+++ Supplied passage +++

The advice was valid, as too much low-paying work is a recipe for burnout. But to the newly self-employed, I would say: Know your worth. And also, there are very valid reasons to take low-paying work, if it can help launch your business.
You can open the right doors without selling yourself short.
The project is good for your portfolio
Potential clients will expect “proof” that your work is good—especially if it’s the type of work that can be displayed in a portfolio (design, video, writing, or other creative work). Portfolios don’t grow overnight. One good client at a lower rate will lead to a better client who pays more.
Even now, several years into freelance writing, I’ll still take projects below my normal rate if I think the work will be a standout in my portfolio. The payoff comes when clients approach me and say, “I saw your work for XYZ company—I love that publication!”
Sometimes projects can earn you far more in the long run than your short-term payout.

+++ Given material +++

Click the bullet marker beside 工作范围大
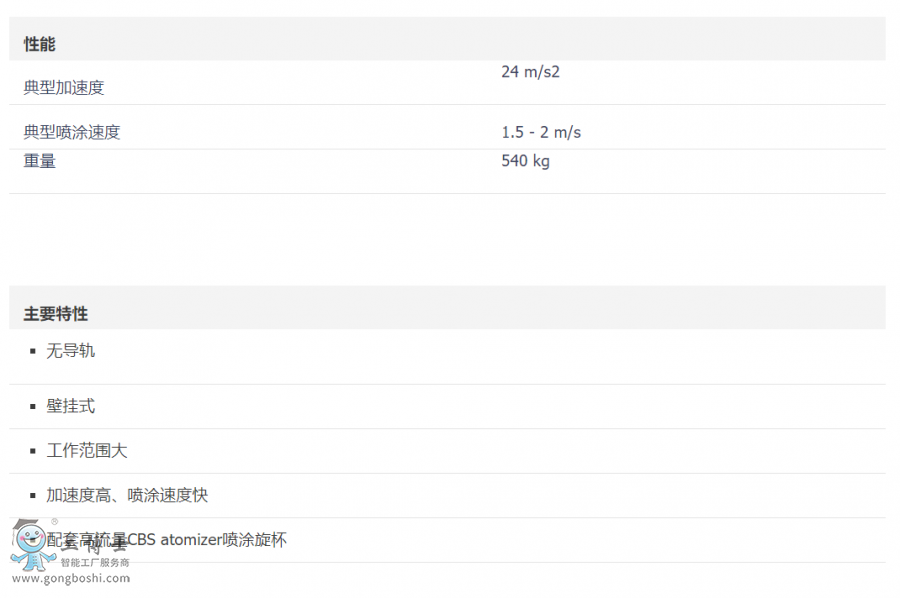point(33,452)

+++

→ Task A:
In the passage about low-paying freelance work, list the types of work that the parentheses name as ones that can be displayed in a portfolio.
→ Task B:
Shorten the paragraph that begins "Potential clients will expect" in the passage about low-paying freelance work, and keep its main facts.
→ Task C:
Continue the passage about low-paying freelance work from the point where it stops.

→ Response box A:
- Design
- Video
- Writing
- Other creative work

→ Response box B:
Clients want proof of good work, especially portfolio-ready creative work. Portfolios take time to build, and one good client at a lower rate leads to a better-paying one.

→ Response box C:
The project will connect you with important people
Some of my best clients are referrals, even when the original project was low-paying, boring, or short-term. I’ve even had clients rehire me when they move on to their next gig.
You’ll quickly learn which people in your industry are “movers and shakers.” By working with them, you could get a glowing recommendation or countless referrals.
You can also say yes to speaking on panels, podcast appearances, and writing guest posts for publications if you feel like the work will get you in front of the right audience or make good industry connections. These are often a much lower lift than a full-blown paid project and can have a similar impact.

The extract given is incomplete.